Michael Patrick Malley

Mike MalleyMike died at Arbor Hospice, a year and one day after his diagnosis with a Glioblastoma.

Mike was born on April 30, 1938, in Berkhamsted, Hertfordshire, England, to Mary Louise (Ryan) and Wilfred Malley. His father, a lawyer, became an officer in the British Army stationed in Egypt. Wilfred left for service when Mike was 2; he died in 1942 in the Battle of El Alamein. Mike and his mother survived the London Blitz, moving to the United States in the 1950s when she married William Hauck, an American Air Force pilot. England’s wartime food rationing resulted in Mike’s lifelong obsession with fresh oranges and marmalade.

A high school merit scholar, Mike graduated from Yale University with a dual degree in philosophy and physics. Afterward he spent two years in the U.S. Army, working in intelligence. During that time he met Adrienne, his wife of 54 years. In 1964 they moved to Ann Arbor, where Mike attended Michigan Law, graduating near the top of his class. He started a private law practice in Ann Arbor, specializing in small business and franchise law. His early clients remained with him for 40 years, becoming friends for life. In 1990, he received the Pro Bono Award from the Washtenaw Trial Lawyers Association. His commitment to pro bono legal work lasted until his death.

Mike and Adrienne raised three children, Christopher, Jennifer, and Peter. Mike’s avocations were soccer, the Michigan Churchill Society, and military veterans. His soccer interest began as a young child with his passion for the British club Arsenal. He played at Yale and later, as his children grew, began coaching youth soccer, eventually founding the Ann Arbor Arsenal Soccer Association. When his children left home, he began coaching the University of Michigan Men’s Club team. In 1990, Mike became co-chair of the Michigan World Cup Committee and was key in obtaining the three World Cup games played in 1994 at the Pontiac Silverdome. After that he and Adrienne traveled the world to attend World Cup Soccer games. In 2015, he was inducted into the Michigan Soccer Hall of Fame.
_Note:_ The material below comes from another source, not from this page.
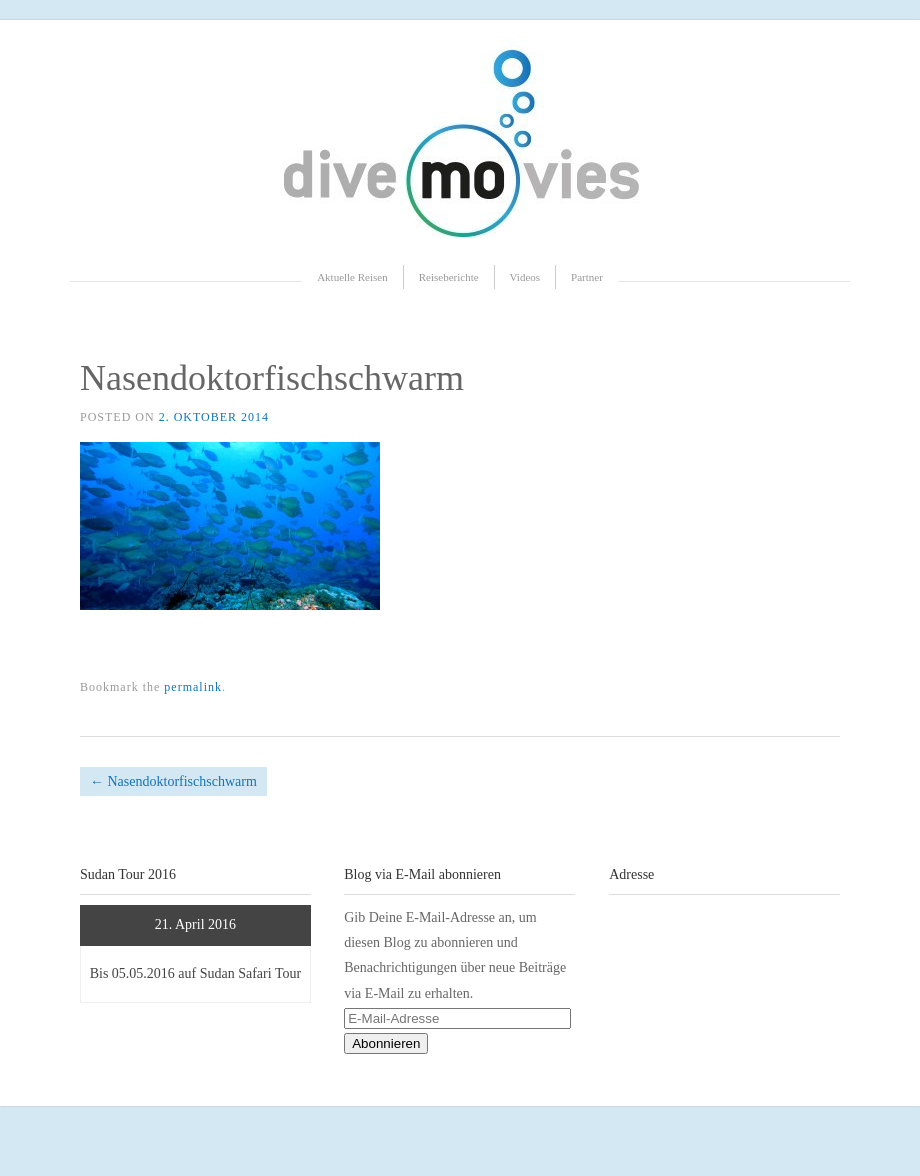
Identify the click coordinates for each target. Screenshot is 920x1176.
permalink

Mike’s interest in all things Churchillian was connected to his British uncle, a veterinarian who bred Churchill’s race horses. He served for many years as president of the Michigan Churchill Society, and while in hospice he read Churchill’s My Early Life for the tenth time. It was a book of great inspiration to him. Mike’s devotion to veterans was rooted in the World War II death of his father. His persistent efforts led to the establishment of the Washtenaw County Veterans Treatment Court and the Veterans Legal Clinic at Michigan Law, as well as the creation of the University of Michigan Student Veterans Association. The University now awards in-state tuition to returning veterans. Mike was an active participant in American Legion Post 46 in Ann Arbor, serving as Judge Advocate.

Mike had many interests and accomplishments, but he always said the best job title he ever had was Grandpa. It is no surprise that all four of his grandchildren Spenser, Brendan, Keller, and Quinlan have grown up playing soccer. Mike also loved his dogs; he died with the certainty that all six of his miniature schnauzers would be greeting him in heaven. An unbearably honest man, Mike always told you the truth. Mike was unfailingly loyal and completely trustworthy. He was also generous, and he loved a good story and a good party. Mike was deeply devoted to his family. In addition to his wife, children, and grandchildren, Mike is survived by daughters-in-law Sue and Elena and son-in-law, Don Johnson. He is also survived by his sister, Shelagh Broderson and her husband, Bob, of Berkeley, CA, and his brother-in-law Roger Gallup of Hillsdale, NY. A memorial celebration of Mike’s life will take place on Sunday, September 25, at 1 p.m. at the Dawn Farm Community Barn, 6633 Stoney Creek Road, Ypsilanti. In lieu of flowers, memorial contributions may be made to: Dawn Farm at the above address; the Veterans Legal Clinic at the University of Michigan Law School, c/o Joshua Kay, 625 South State St., Ann Arbor 48109-1215; or the Humane Society of Huron Valley, 3100 Cherry Hill Rd., Ann Arbor, 48105.